Carroll, P and Kellow, A, The OECD, The Routledge Handbook on the European Union and International Institutions, Routledge, KE Jorgensen and KV Laatikainen (ed), United Kingdom, pp. 247-258. ISBN 978-0-415-53946-3 (2012) [Research Book Chapter]
Copyright 2012 Routledge
Official URL: http://www.routledge.com/books/details/97804155394...
The EU has been a full participant, but not a voting member, in the Organisation for Economic Cooperation and Development (OECD) since the latter's establishment in 1961. It has also been a full member, with voting rights, in the OECD's quasi-autonomous, Development Assistance Committee (DAC) since its beginning as the Development Assistance Group (DAG) in 1960. Moreover, European Commission representatives sit regularly on at least 205 OECD committees or subcommittees, each of which meets several times a year for several days, in common with approximately 40,000 public servants drawn from the OECD member countries. All of the above suggests a rich and complex relationship that would excite scholarly attention. However, on investigation only two sources have been identified that directly address this relationship, an article by Hyams (1970) and a recent paper by Carroll and Kellow (2009). Unfortunately, the Hymans article provides, for the most part, only a description of the OECD, followed by some brief comparisons between the (then) EEC and the OECD. It does not examine the relationship between the two organisations. The Carroll and Kellow paper does look in some depth at the relationship between the two organisations, providing a brief overview of its characteristics. It suggests that they are, indeed, complex, and that their general tenor has progressed from that of competition, to that of cooperation, though by no means of complete harmony. That paper provides much of the material for this chapter.

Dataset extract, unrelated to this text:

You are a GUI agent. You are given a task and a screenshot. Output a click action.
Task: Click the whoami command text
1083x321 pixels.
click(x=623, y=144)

As it would hardly be proper for the authors of the Carroll and Kellow paper to assess its quality and there is no other literature to review, this chapter has three broad aims: one, to provide an overview of the historical development of the EU-OECD relationship; two, to illustrate that varying and complex nature of that relationship by examining the areas of development and trade in agriculture; three, to suggest a future research agenda that will reveal the full richness of a complex, dynamic relationship and, hopefully, encourage more research into this fascinating relationship.